Included in this retrospective study were 241 patients who were admitted to the hospital with hip fractures between May 2017 and March 2019. The effect of the modified 5-item frailty index (mFI-5) on 30-day and 1-year mortality was evaluated. In addition, admission neutrophil-to-lymphocyte ratios (NLRs) and monocyte-to-lymphocyte ratios (MLRs) were also examined.
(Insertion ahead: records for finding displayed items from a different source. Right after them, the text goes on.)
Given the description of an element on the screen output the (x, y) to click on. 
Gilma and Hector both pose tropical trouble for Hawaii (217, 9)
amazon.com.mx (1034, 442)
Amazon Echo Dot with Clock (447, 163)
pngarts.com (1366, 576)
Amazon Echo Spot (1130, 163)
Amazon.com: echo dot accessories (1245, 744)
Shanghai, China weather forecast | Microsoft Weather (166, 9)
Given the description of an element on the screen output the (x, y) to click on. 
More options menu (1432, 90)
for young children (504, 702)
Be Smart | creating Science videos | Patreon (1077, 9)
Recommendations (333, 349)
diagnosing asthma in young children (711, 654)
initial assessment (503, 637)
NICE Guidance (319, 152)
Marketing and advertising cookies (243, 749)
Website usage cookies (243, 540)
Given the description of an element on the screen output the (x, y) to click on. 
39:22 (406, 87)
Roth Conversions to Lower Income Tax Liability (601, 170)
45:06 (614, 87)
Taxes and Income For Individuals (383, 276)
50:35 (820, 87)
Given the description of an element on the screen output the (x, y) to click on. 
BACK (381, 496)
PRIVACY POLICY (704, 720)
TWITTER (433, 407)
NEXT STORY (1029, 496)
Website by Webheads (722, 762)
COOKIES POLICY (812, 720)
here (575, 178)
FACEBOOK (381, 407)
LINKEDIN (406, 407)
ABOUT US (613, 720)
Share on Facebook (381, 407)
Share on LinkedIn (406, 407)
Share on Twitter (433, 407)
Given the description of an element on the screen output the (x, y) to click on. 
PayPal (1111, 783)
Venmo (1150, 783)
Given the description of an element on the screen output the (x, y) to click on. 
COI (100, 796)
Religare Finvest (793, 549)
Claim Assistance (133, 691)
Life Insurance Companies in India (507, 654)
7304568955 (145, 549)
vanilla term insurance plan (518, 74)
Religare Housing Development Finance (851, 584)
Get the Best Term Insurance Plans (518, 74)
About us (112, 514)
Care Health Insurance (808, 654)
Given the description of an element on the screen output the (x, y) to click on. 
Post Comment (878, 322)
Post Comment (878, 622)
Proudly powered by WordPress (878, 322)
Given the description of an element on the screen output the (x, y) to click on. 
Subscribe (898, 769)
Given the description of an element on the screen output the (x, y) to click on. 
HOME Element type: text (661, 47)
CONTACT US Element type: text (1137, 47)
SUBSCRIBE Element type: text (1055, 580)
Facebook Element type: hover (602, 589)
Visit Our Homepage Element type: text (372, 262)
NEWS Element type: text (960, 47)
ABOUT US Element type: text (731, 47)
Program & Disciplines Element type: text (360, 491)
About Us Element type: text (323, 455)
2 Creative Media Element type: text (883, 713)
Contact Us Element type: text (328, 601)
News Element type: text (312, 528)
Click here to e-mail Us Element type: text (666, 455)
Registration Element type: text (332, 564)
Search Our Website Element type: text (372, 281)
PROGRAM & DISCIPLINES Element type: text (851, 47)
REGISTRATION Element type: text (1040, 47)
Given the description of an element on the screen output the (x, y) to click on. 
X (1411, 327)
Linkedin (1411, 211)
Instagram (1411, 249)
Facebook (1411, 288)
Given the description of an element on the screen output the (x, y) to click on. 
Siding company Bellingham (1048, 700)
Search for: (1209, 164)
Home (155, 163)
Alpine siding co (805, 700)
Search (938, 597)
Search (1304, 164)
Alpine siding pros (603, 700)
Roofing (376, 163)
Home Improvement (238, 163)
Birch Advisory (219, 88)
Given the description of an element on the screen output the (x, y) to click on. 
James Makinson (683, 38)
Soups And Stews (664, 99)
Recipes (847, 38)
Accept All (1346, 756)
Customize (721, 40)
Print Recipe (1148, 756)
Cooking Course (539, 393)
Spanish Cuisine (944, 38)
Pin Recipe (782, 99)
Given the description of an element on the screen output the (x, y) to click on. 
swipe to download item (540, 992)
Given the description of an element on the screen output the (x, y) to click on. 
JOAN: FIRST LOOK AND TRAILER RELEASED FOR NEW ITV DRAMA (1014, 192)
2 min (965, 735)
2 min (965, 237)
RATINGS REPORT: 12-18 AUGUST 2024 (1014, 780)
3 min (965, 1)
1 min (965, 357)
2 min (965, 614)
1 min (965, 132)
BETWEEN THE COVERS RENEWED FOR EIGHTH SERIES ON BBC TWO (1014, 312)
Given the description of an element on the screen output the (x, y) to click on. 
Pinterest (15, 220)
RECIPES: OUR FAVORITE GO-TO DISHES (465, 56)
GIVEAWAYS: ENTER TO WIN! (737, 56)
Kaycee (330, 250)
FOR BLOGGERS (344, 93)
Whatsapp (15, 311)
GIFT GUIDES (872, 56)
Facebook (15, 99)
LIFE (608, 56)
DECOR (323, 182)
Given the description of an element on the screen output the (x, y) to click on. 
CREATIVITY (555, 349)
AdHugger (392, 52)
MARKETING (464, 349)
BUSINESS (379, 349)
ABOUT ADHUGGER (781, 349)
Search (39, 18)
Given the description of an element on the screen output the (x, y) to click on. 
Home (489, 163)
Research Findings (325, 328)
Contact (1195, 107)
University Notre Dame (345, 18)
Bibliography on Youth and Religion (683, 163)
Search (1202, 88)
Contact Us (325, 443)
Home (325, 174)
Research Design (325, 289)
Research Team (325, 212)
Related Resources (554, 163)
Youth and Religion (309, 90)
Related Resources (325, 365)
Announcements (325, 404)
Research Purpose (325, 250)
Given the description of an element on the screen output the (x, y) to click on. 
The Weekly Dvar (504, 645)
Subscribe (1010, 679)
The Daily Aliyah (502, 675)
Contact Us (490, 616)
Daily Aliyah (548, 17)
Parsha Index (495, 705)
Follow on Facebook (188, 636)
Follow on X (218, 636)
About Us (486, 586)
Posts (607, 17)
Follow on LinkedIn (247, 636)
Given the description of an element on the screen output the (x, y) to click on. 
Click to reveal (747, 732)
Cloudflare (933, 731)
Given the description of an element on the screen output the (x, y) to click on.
The mFI-5 was not found to be a statistically significant predictive indicator for 30-day and 1-year mortality (P = 0.485 and P = 0.484, respectively). Chronic obstructive pulmonary disease or current pneumonia was found to increase mortality by 2.702 times (P = 0.002). The 30-day mortality rates of patients aged ≥80 years were significantly higher than those aged 65-79 years (P < 0.05). However, there was no statistical difference in the mortality rates between the age groups after 30 days postoperatively (P = 0.114). Admission NLRs and MLRs were significantly higher in the 30-day and 1-year mortality groups. The cut-off values of the admission NLRs and MLRs for 30-day mortality were calculated as 6.55 and 0.65, respectively, while the same cut-off values for 1-year mortality were calculated as 6.55 and 0.635, respectively.
Admission NLRs and MLRs are useful hematological data for the prediction of 30-day and 1-year mortality in geriatric hip fracture patients.
老年髋部骨折患者的死亡率和发病率较高。本研究旨在评估可能预测老年髋部骨折患者死亡率的因素。
本回顾性研究纳入 2017 年 5 月至 2019 年 3 月期间因髋部骨折住院的 241 名患者。评估改良的 5 项衰弱指数(mFI-5)对 30 天和 1 年死亡率的影响。此外,还检查了入院中性粒细胞与淋巴细胞比值(NLR)和单核细胞与淋巴细胞比值(MLR)。
mFI-5 与 30 天和 1 年死亡率均无统计学显著相关性(P=0.485 和 P=0.484)。慢性阻塞性肺疾病或现患肺炎使死亡率增加 2.702 倍(P=0.002)。年龄≥80 岁患者的 30 天死亡率明显高于 65-79 岁患者(P<0.05)。然而,术后 30 天后两组死亡率无统计学差异(P=0.114)。入院 NLR 和 MLR 在 30 天和 1 年死亡率组中均显著升高。入院 NLR 和 MLR 预测 30 天死亡率的截断值分别为 6.55 和 0.65,预测 1 年死亡率的截断值分别为 6.55 和 0.635。
入院 NLR 和 MLR 是预测老年髋部骨折患者 30 天和 1 年死亡率的有用血液学数据。